The harvest festival is considered the most widely observed one in the global annals of the tradition of community festivals. From northern Europe to Latin American indigenous communities, on the one hand, and from northern Africa, the Sahel, the Sub-Saharan and southern Africa to the sprawling Asia and the Far East to Australia on the other, the harvest festival has been the most widely observed.
The Indian sub-continent including Bangladesh, Nepal, Bhutan etc occupies a dominant place in the harvest celebrations. Coming to Bangladesh, the Nobanno festival has traditionally been one centred around paddy harvest in the rural areas. Around fifty years ago, with the Nobanno festival virtually being unknown to the land's big cities, the rural swathes would remain agog with myriad elements of the festivities. The most important segment of the merry event comprised food items, mostly sweet in taste and related to the newly harvested rice. Like seen in many traditional festivals, Nobanno would accompany varied types of cultural events. As time wore on and witnessed the fizzling out of many age-old cultural events like night-long 'jatra' and musical sessions, the post-harvest Bangladesh villages lie shorn of the traditional gaiety and the jovial air.

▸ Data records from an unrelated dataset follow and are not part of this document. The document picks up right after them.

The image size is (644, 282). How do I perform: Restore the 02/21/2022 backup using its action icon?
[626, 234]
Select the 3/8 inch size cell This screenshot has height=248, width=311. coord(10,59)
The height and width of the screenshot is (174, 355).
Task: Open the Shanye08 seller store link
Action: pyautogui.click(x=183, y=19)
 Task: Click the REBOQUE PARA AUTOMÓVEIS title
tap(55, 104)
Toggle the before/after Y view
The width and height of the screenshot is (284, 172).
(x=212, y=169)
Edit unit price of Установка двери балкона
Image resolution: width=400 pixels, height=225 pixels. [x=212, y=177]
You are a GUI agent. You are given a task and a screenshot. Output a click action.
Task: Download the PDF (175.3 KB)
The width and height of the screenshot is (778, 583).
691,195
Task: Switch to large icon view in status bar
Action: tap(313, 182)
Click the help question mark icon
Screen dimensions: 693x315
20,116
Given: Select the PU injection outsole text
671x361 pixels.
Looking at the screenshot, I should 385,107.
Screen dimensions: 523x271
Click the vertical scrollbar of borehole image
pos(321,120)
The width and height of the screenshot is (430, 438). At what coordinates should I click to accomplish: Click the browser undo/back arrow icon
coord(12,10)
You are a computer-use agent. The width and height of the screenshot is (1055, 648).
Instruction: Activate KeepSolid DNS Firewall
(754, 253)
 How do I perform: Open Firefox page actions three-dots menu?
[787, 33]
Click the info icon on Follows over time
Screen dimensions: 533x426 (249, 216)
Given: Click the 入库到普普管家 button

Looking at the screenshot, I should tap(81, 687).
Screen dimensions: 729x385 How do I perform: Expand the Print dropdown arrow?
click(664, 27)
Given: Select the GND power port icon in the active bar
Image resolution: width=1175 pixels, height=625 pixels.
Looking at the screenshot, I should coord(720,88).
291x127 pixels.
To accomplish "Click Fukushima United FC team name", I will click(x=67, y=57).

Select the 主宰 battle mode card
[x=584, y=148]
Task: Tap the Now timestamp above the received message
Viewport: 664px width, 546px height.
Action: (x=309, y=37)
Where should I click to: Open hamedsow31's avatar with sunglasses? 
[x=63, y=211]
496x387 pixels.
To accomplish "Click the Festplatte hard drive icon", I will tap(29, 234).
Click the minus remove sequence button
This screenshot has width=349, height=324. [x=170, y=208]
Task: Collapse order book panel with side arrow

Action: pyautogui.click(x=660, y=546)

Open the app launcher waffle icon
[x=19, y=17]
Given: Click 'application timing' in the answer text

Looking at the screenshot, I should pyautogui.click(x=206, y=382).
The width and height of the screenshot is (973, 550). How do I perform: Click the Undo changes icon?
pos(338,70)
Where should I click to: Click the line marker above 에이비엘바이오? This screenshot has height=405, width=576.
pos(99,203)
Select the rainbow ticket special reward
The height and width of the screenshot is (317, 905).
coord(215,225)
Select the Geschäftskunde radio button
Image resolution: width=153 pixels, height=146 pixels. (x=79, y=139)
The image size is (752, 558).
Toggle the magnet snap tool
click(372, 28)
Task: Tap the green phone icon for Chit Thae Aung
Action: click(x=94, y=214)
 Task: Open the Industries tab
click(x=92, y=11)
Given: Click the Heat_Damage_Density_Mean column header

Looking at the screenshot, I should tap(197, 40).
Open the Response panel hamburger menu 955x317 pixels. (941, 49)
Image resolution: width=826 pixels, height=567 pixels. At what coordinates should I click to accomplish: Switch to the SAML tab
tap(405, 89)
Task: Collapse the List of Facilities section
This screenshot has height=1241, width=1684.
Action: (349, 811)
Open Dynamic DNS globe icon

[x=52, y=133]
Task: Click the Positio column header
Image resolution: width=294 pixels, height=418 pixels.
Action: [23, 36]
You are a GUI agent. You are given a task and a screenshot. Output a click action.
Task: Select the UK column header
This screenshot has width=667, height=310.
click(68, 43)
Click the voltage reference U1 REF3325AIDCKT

Thanks to a number of cultural platforms and activists, the city of Dhaka has long become a centre of revival of the lost or fast vanishing cultural events. These traditional fests infallibly stand for Bengalee culture. To the great woes of the nation, machinations have lately been promoted to convolute the country's time-tested heritage. According to many, persons out to taint and distort the Nobanno festival are, in reality, the later generations of those known villains. Those people tried to sabotage all cultural movements of the country, the chief one being the Nobo-borsho' or the Bangla New Year's celebration.
Their villainies, however, continue to fail on every occasion. The culturally aware urban youths deserve great plaudits for revival of the decaying village-based events at the urban venues, especially in Dhaka. Hadn't they put in their sincere efforts in bringing back the Nobanno and other village-based festivals, these traditions would long have vanished from the Bangladesh soil. On the other hand, educated young people in the vast rural Bangladesh, nowadays, remain busy with their smart-phone entertainments. They hardly bother about the cultural void created by the absence of the seasonal rural festivities. This reminds many people of the truth that despite the country's cultural ethos being rooted in villages, it was the city youths who helped its revival. Vast numbers of them are admirers of immortal folk poems and songs.
Appallingly, the rural youths remain glued to the Mumbai entertainment flicks. In the earlier times, the Dhaka youths organising Nobanno or Sheet (winter) festivals would be criticised for making fun of the villagers. This fad has changed. With the city-bred youths and cultural activists organising the rural festivals in greater numbers, the hostile attitude of the critics has undergone phases of change. In cases they become patrons of these youths. It helps them increase their following.
In accordance with the changing definition of urban life, the term no longer points to artificiality, or the much-defamatory dilettantism. Genuine urbanity represents the struggle for remaining attached to the roots in an ambience of pervasive sham.